30 de setembro de 2013. Chove e lá fora no gramado tem um casal de quero-quero. Não os vejo agora, estão abrigados da chuva. Mas estão lá e esperam. Esperam a chuva passar, esperam o filhotinho nascer, esperam.
Recordo-me de outro dia 30 de setembro (de 1975). Chuviscava lá fora. Saí na manhã fria de primavera para embarcar num sonho. Mas antes do sonho, embarquei em um trem na Estação Roosevelt (a antiga Estação do Norte) rumo ao Vale do Paraíba. Era o início de algo que eu almejara tanto!
Eu era um menino, não sei se sabia bem a que me propunha, mas ia que a vida tem isso de ir. De procurar.

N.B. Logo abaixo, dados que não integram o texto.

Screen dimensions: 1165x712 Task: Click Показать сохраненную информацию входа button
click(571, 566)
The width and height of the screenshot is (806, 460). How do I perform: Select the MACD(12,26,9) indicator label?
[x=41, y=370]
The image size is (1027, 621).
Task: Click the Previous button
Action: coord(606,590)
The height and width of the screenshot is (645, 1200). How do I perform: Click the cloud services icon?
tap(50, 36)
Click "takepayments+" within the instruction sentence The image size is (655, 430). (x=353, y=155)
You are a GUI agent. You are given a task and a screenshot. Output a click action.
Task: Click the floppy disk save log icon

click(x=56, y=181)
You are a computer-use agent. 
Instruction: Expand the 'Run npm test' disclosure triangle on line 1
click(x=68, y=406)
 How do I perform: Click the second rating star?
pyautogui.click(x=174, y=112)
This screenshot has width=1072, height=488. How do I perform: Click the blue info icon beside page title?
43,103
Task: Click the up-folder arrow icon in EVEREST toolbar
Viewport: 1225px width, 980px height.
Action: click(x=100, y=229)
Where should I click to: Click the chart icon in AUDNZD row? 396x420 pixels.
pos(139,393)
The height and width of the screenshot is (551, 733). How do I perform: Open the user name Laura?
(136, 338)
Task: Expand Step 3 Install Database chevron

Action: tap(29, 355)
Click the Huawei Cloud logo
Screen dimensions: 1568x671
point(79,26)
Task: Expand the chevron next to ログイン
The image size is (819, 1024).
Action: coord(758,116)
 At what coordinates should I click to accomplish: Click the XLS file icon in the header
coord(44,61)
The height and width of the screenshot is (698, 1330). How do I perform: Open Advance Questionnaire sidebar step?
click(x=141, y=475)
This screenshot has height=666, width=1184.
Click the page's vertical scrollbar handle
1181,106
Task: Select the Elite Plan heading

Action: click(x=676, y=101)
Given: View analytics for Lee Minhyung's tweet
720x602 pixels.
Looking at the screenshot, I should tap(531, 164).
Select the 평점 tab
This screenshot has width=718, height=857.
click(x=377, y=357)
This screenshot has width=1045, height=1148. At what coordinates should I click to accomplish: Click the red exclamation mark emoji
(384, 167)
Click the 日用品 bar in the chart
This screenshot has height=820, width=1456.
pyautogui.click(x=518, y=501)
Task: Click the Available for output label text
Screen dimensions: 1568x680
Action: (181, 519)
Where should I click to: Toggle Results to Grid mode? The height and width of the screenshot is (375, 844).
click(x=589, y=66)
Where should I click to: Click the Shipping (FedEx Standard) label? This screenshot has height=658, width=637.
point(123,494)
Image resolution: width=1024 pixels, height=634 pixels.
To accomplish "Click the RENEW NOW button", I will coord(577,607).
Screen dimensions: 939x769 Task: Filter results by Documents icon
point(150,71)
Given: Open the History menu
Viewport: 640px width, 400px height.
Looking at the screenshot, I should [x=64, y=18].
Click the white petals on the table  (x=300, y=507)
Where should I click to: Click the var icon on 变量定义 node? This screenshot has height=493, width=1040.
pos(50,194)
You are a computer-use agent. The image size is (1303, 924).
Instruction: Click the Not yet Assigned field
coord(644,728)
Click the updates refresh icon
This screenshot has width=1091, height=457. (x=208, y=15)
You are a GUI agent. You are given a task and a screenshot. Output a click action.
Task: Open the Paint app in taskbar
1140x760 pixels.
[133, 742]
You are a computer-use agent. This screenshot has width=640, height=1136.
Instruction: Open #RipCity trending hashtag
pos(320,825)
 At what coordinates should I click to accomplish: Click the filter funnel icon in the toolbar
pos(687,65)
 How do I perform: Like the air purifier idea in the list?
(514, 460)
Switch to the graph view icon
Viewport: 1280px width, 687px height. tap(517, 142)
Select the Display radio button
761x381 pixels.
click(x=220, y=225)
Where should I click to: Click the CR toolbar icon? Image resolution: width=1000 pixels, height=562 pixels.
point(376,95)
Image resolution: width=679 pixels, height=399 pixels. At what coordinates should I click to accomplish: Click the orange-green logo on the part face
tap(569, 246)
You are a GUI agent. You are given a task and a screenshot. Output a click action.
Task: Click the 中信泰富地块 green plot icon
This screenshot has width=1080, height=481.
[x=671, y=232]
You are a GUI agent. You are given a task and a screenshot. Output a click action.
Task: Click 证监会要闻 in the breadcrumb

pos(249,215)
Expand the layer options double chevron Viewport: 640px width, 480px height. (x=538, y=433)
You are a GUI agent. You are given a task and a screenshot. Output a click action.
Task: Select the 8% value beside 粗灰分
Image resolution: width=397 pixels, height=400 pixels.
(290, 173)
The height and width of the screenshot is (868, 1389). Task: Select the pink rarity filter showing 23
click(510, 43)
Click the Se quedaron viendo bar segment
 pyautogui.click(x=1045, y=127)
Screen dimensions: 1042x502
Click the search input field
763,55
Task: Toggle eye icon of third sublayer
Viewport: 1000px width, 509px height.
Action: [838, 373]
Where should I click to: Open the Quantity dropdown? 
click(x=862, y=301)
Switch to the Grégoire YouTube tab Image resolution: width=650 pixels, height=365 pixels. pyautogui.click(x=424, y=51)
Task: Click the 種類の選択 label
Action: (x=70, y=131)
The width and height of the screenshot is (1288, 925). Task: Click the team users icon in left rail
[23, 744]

Milhões de coisas aconteceram – poderia ter sido mais feliz talvez, não fui e fiz muito pouco para merecer ter sido. A felicidade demorou a chegar mais do que eu poderia supor, foram outros caminhos que percorri para alcançá-la, mas veio, e agora que 38 anos se passaram – e tão depressa – que nem parece que foram tantos assim, entendo que esses quero-queros que hoje vejo no gramado não são aqueles que num passado recente vi, eles, os irracionais, têm essa vantagem sobre nós, passam pela vida, perpetuam a espécie e se vão sem deixar marcas. Com os homens não é assim e o aproximar-se da partida é doloroso demais, especialmente quando se foi tão feliz.